'''
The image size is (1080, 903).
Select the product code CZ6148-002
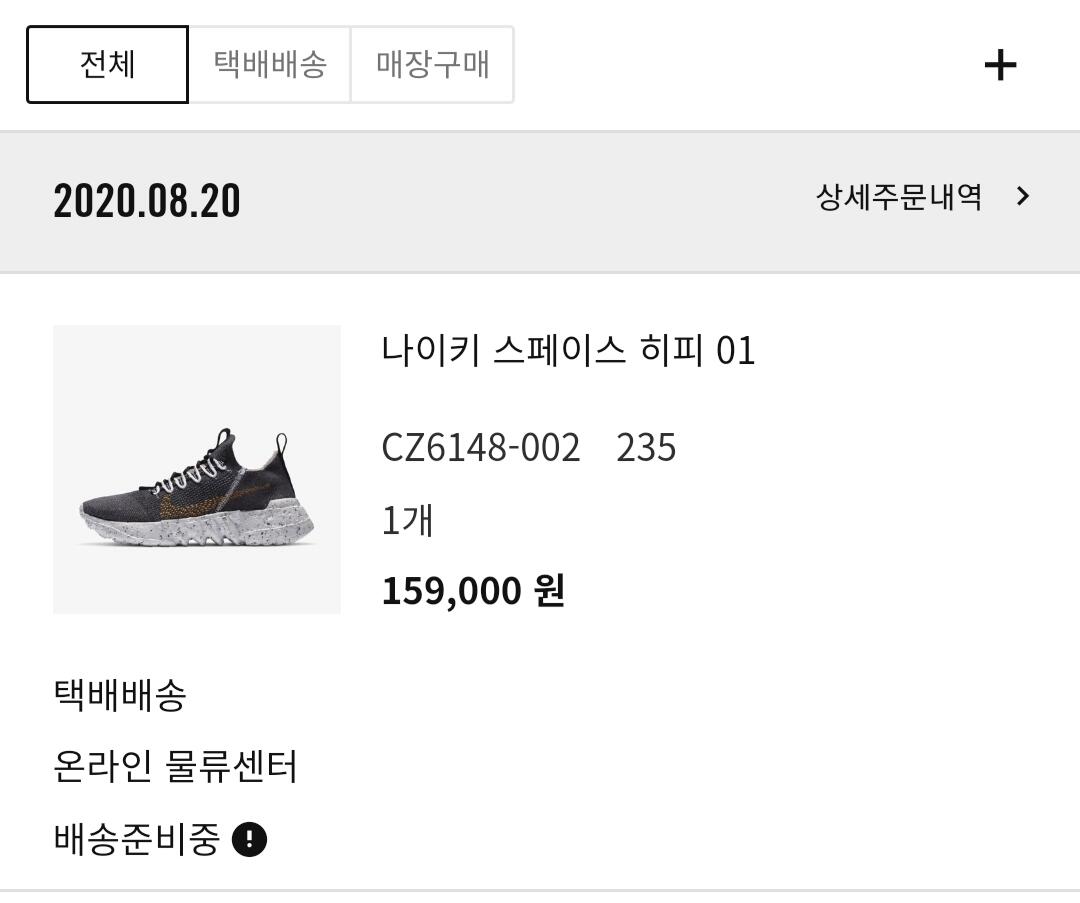click(x=481, y=447)
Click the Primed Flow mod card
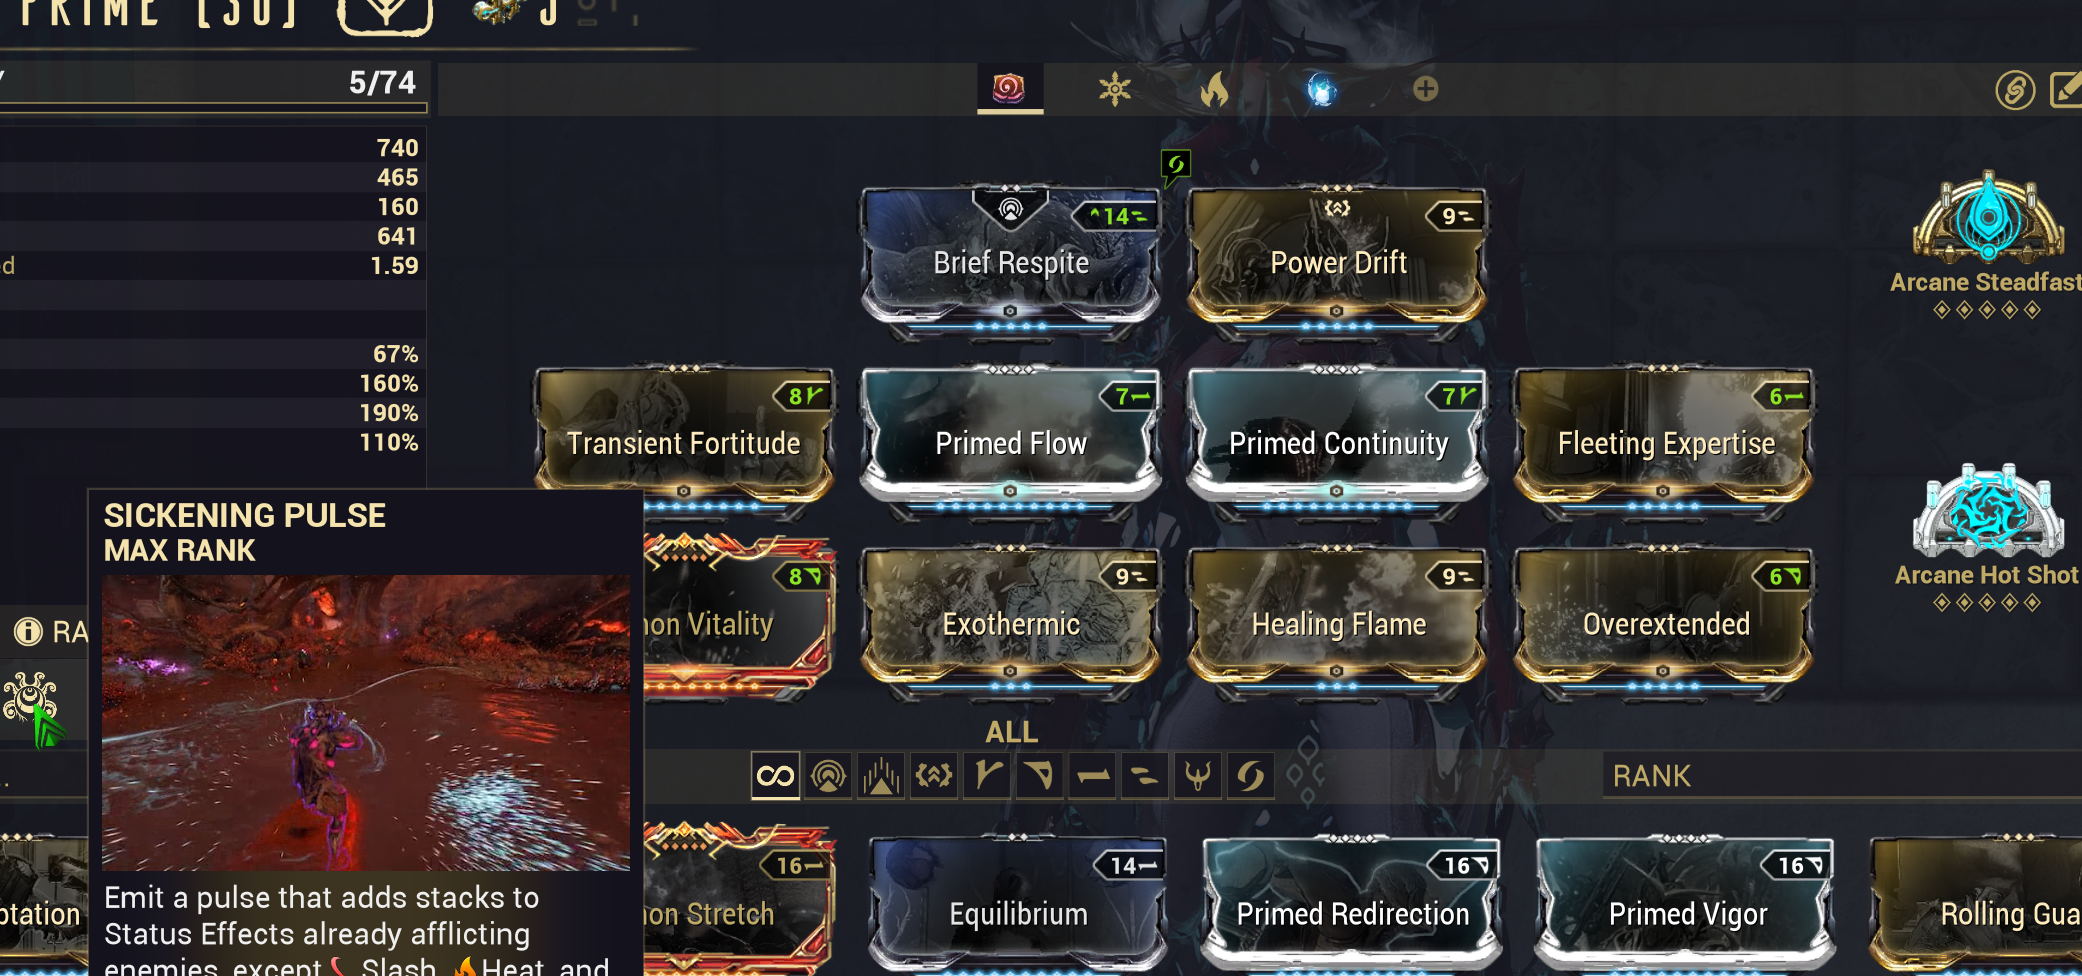2082x976 pixels. [x=1010, y=438]
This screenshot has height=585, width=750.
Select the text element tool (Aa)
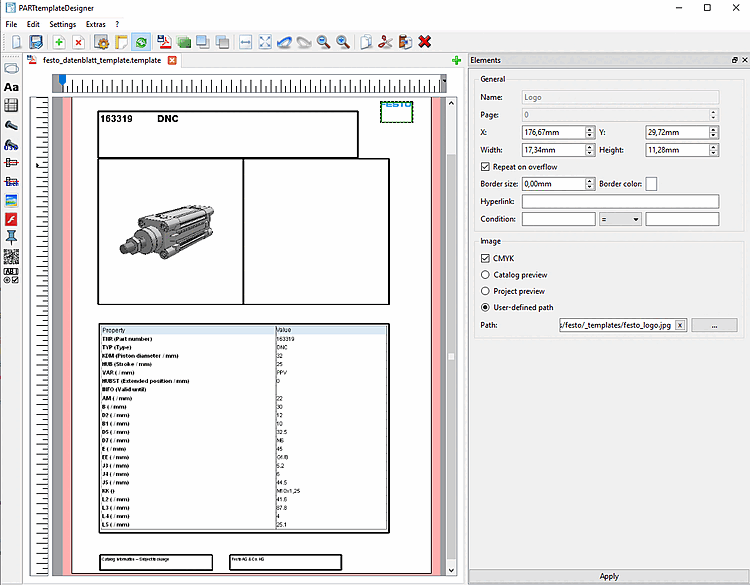point(12,88)
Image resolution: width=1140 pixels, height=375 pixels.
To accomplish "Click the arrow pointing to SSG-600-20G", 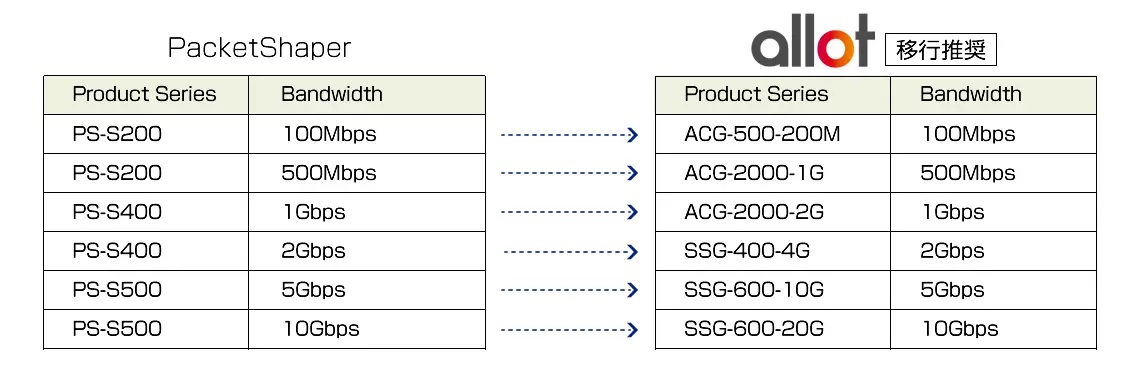I will pyautogui.click(x=570, y=329).
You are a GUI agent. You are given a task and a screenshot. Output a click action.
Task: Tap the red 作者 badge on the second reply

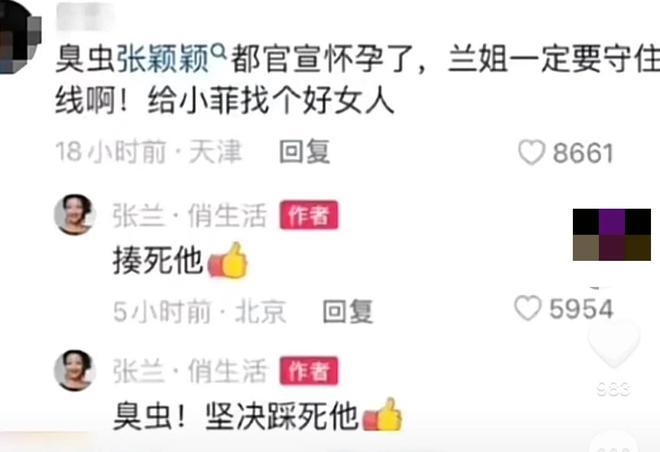(x=309, y=371)
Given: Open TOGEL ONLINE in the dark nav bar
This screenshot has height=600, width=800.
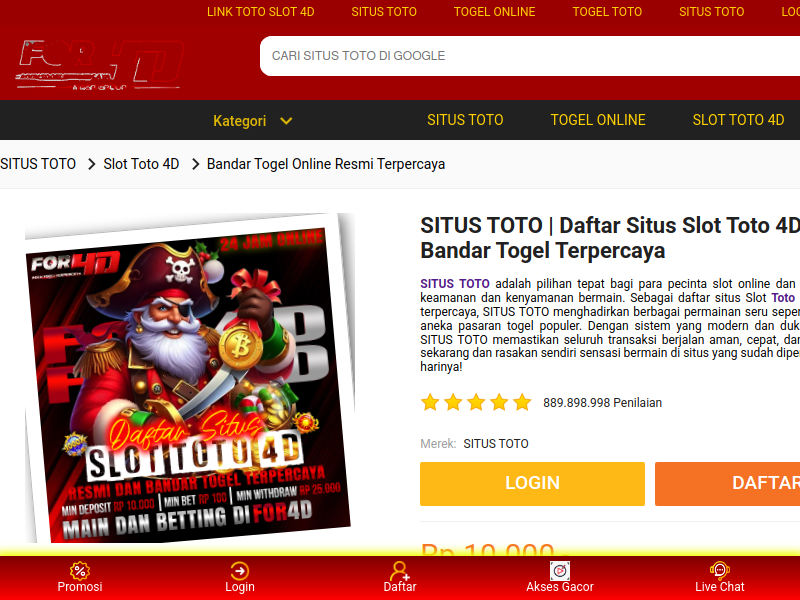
'''
• [PROBLEM]:
Turn the material into a JSON list of strings, one string per line with blank lines skipped. Begin at the line that has "Given: Open TOGEL ONLINE in the dark nav bar", go through the end of the material, and leave the pictures out.

• [OUTPUT BELOW]:
[
  "Given: Open TOGEL ONLINE in the dark nav bar",
  "This screenshot has height=600, width=800."
]